"Recent rebel attacks in the east and west have involved the killing of civilians, the destruction of homes and abductions. Women and children have been deliberately targeted with close-range gunfire and other civilians have been summarily executed.
Following the withdrawal of military observers from Makeni, Bo and Kenema, it has been difficult for UNOMSIL to gather reliable information about the human rights situation in the countryside, particularly in the areas recently overrun by the rebels. However, the rebel attacks have certainly resulted in population displacements and, it is feared, the killing of civilians.
While much of the ECOMOG activity around Freetown was militarily justified, UNOMSIL has received complaints of assault, harassment and unnecessary detention, primarily of young men. Members of the pro-government CDF have been accused of summarily killing one person during a house raid on 26 December.
On 26 December, a number of prominent personalities organised and addressed a large rally in the city centre. Many of the speeches were highly inflammatory and called on people to take the law into their own hands regarding alleged rebels or rebel sympathisers. During the proceedings, some members of the crowd seized two men and accused them of being rebels. UNOMSIL personnel witnessed the murder of the two men by persons in the crowd, with the clear support of onlookers. When the identities of the two victims were later ascertained, there was no indication that they harboured sympathies for the rebels.

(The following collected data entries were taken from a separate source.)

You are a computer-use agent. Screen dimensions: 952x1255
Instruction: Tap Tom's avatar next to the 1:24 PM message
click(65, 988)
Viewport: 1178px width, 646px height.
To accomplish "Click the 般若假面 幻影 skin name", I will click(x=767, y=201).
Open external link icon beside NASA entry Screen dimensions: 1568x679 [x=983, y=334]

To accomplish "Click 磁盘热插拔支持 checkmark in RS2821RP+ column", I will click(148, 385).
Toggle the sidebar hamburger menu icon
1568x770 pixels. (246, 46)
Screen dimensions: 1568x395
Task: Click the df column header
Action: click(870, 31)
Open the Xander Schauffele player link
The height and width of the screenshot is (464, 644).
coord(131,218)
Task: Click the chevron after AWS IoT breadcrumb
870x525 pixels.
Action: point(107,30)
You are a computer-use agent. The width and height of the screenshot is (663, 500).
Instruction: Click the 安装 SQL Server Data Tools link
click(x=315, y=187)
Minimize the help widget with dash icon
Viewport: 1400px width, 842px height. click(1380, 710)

Immediately after the incident, my special representative expressed his grave concern to the President and requested government intervention to restrain similar inflammatory statements and acts of violence. The minister for information then broadcast a message calling on people to desist from revenge attacks and to hand all suspects over to the authorities. No further such incidents were reported that day.
The humanitarian implications of the recent developments in Sierra Leone are very troubling. Overland access to the interior has been cut and the capacity to provide humanitarian assistance has been sharply reduced as all expatriate staff of international non-governmental organisations and most United Nations agency and ICRC staff have been relocated outside of the country. While sufficient food stocks are available in country to meet the immediate needs, delivery much beyond Freetown is no longer possible. The country might soon be facing a humanitarian crisis of major proportions.
Rebel advances have been preceded by the displacement of large numbers of civilians in an attempt to flee the violence. It is estimated that as many as 40,000 internally displaced persons were concentrated in Makeni prior to the attack on that city. Closer to Freetown, in Waterloo, rebel attacks prompted the flight of 12,000 internally displaced persons and Liberian refugees residing in a camp to Freetown. Though some may now have returned to the camp, lack of access prevents humanitarian agencies from assessing their situation and distributing assistance. The continued violence also raises the prospect of refugee flows to neighbouring countries."
Pause there. Mr Taylor, speaking of refugee flows, did the Freetown invasion result in refugees fleeing to Liberia?